Despite the recorded drop in breaches and attacks, businesses shouldn’t let their guard down. Quite the opposite. Phishing scams and malware attacks remain rife and cybercriminals are continuously evolving their tactics. Business leaders need to have a firm grasp on their risk posture. They need to know where their ingress and egress points are, which vulnerabilities exist in their networks and how to develop rapid, robust and relevant remediation strategies. If they don’t understand the context of their risks, nor whether an exploit in the wild could negatively impact their business, it’s impossible for them to know which tools to employ to make sure they are safeguarded from attack. It’s like standing on the frontline with no plan of defence.”
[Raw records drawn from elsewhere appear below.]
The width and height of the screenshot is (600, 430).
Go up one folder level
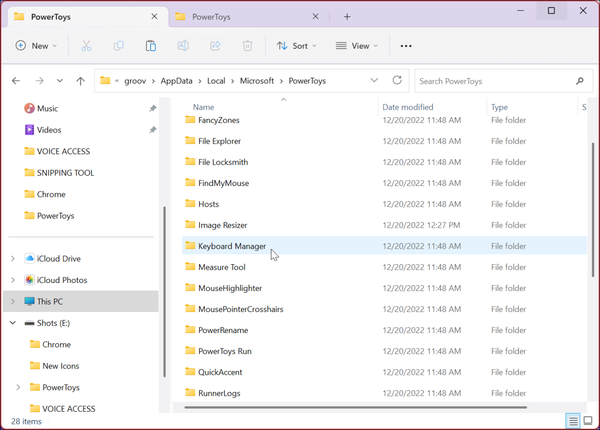coord(81,80)
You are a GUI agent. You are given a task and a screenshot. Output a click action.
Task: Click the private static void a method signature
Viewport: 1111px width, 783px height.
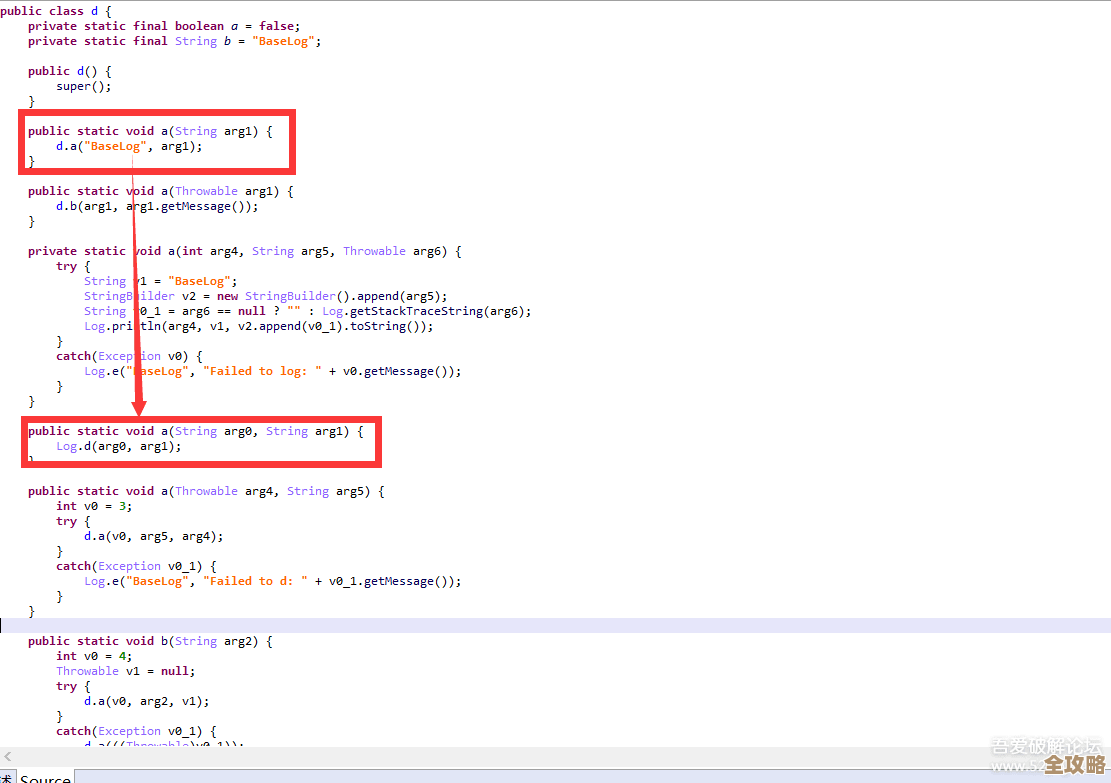(244, 251)
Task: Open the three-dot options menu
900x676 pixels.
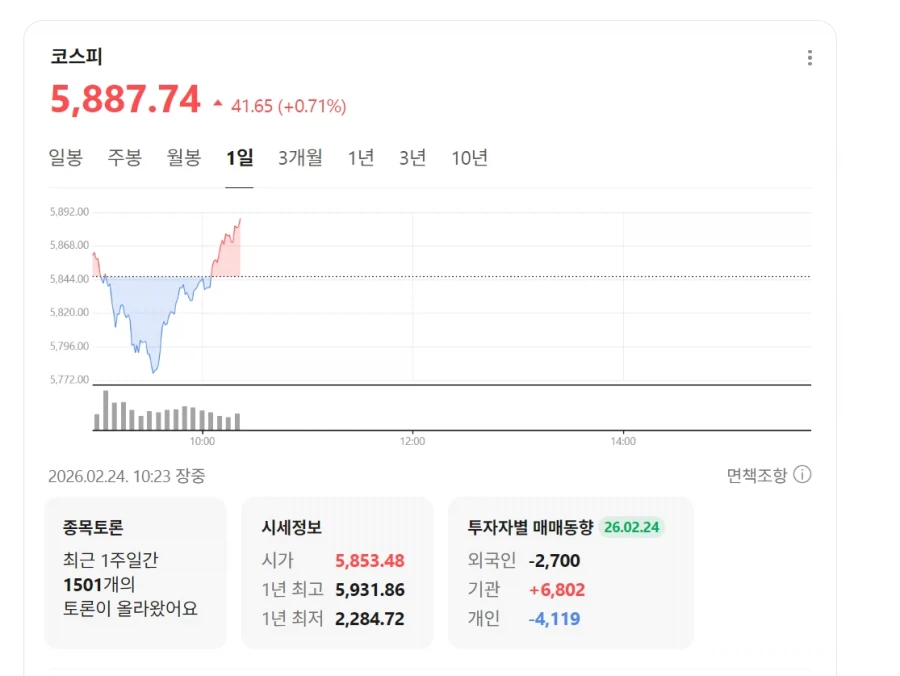Action: (x=809, y=57)
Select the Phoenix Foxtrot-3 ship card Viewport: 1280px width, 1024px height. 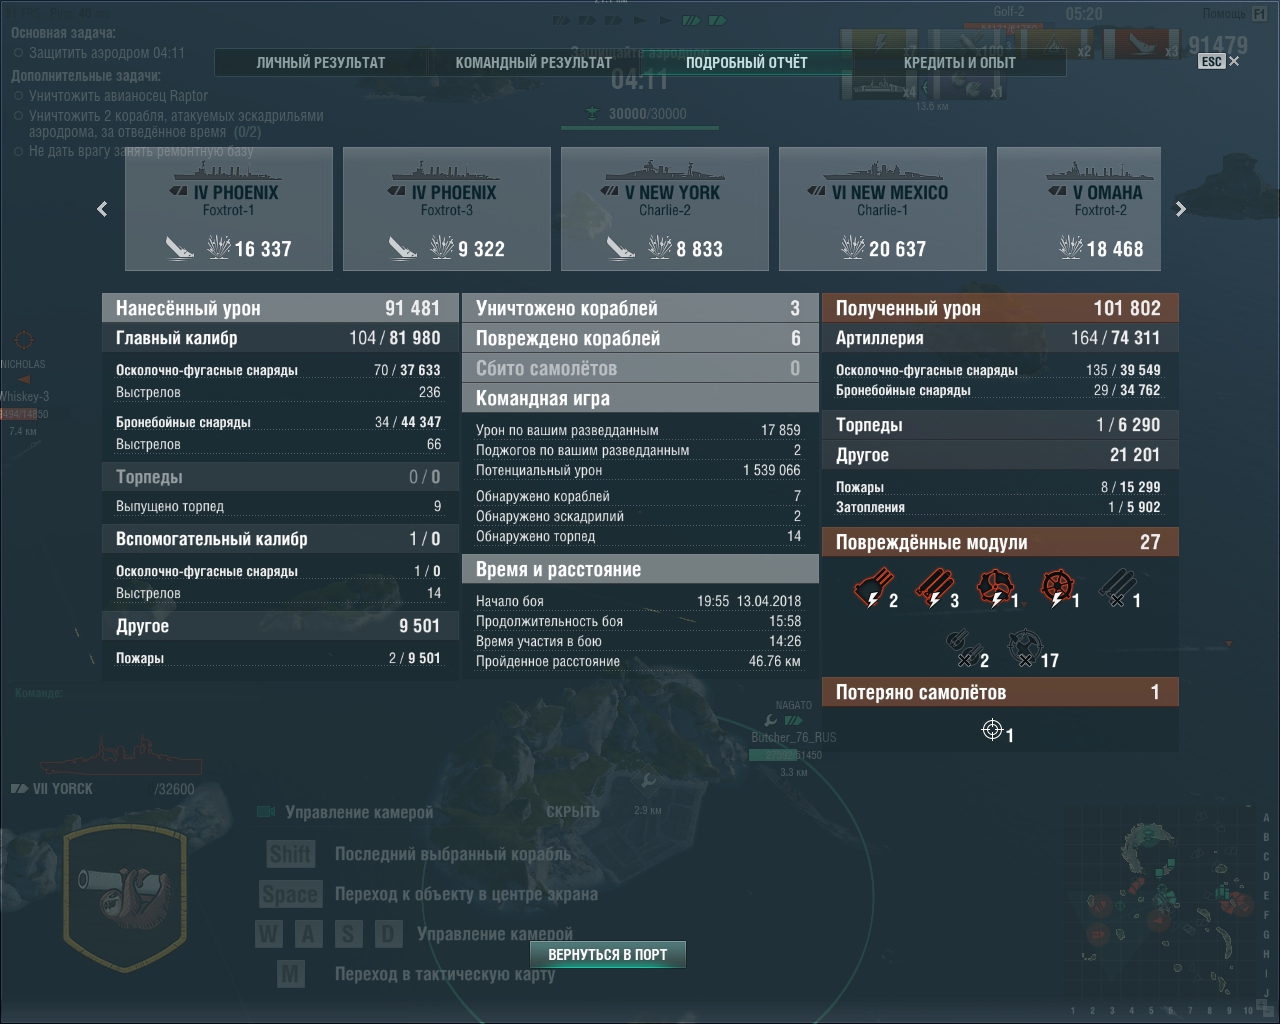(447, 209)
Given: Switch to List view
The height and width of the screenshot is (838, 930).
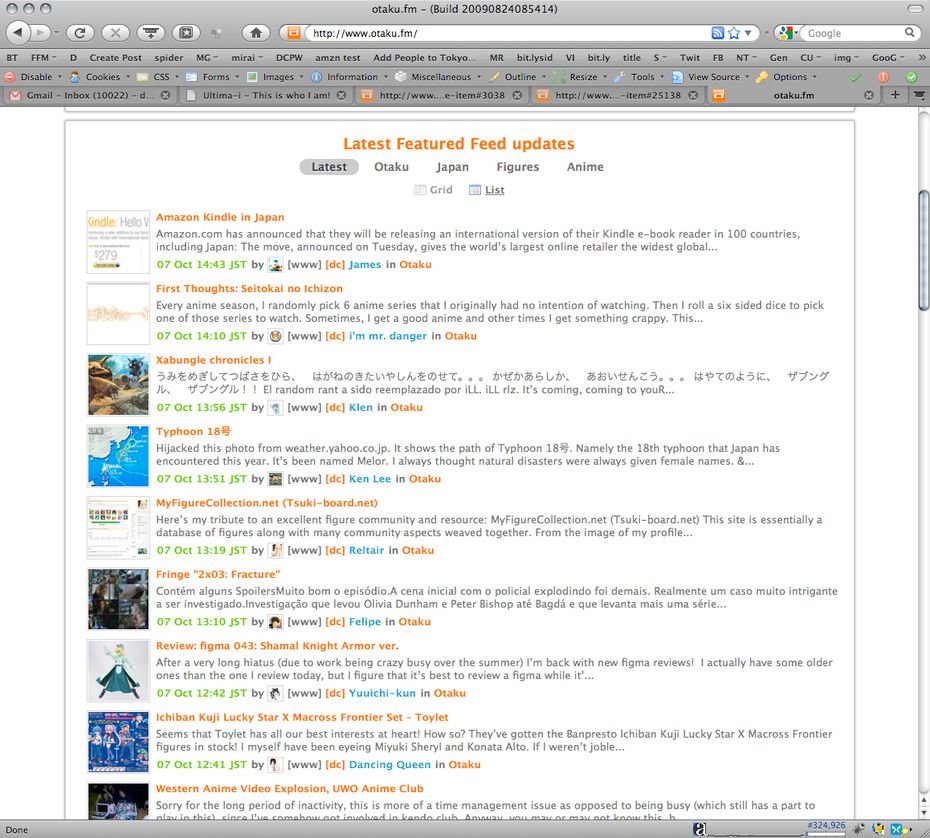Looking at the screenshot, I should point(487,190).
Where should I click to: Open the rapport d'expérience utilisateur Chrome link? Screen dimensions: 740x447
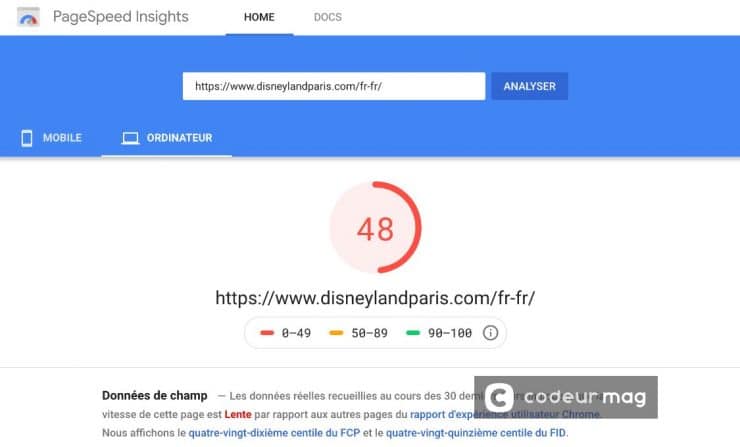point(505,414)
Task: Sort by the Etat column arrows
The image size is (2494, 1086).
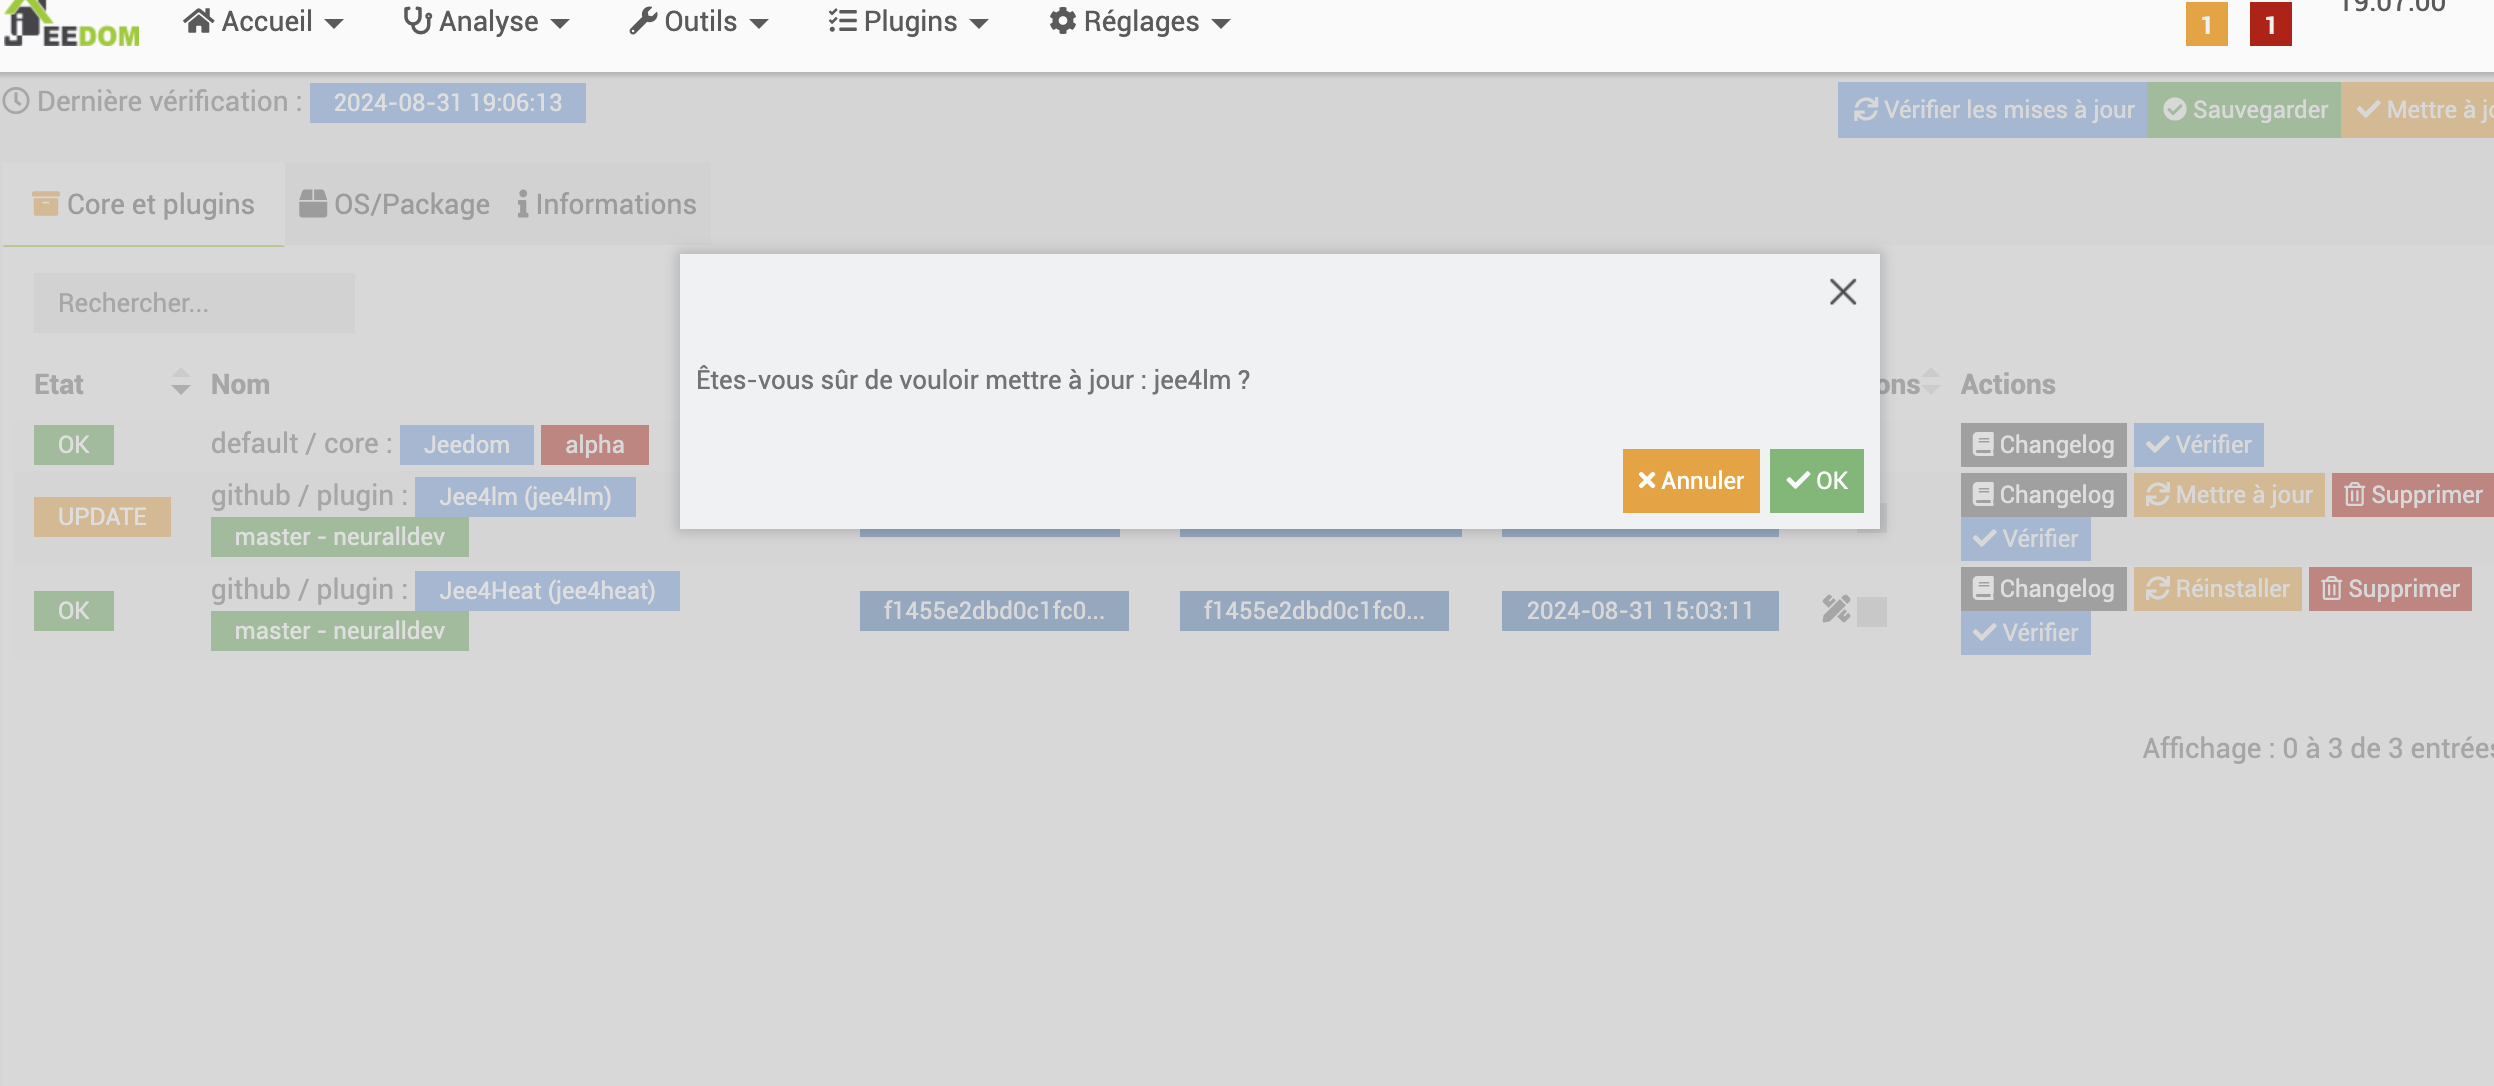Action: 180,382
Ollie Whitehouse, Global Chief Technical Officer at NCC Group:
“It is encouraging that organisations are increasingly rating cyber security as a high priority. That 59% of businesses and 47% of charities have sought external support with cyber security in the last 12 months is particularly welcome, and suggests that more organisations are shaking off the elephant in the boardroom when it comes to cyber.
“However, there is room for improvement, with just over a third of businesses appointing specific responsibility for cyber security to a board member or trustee, and just 16% having formal cyber security incident management processes in place. This has to change in the near future.
“Businesses must allow cyber security knowledge to drip down through their organisations from the top, and make use of initiatives like the government’s 10 Steps to Cyber Security Guidance to bolster their overall cyber resilience.
“The survey also shows that many businesses had changed their cyber policies as a result of GDPR. This is to be welcomed, but it’s important that businesses take a holistic, proactive approach to cyber security, and do not solely hook their strategies on major pieces of regulation. These do not cover every aspect of an organisation’s cyber defences, and do not always stay ahead of the constantly evolving threat landscape.
“Overall, the survey suggests that businesses and government can work more closely to improve cyber security across the board. There are simple steps that businesses can take today, but this must be underpinned by clear access to support and information from the government and public-sector bodies.”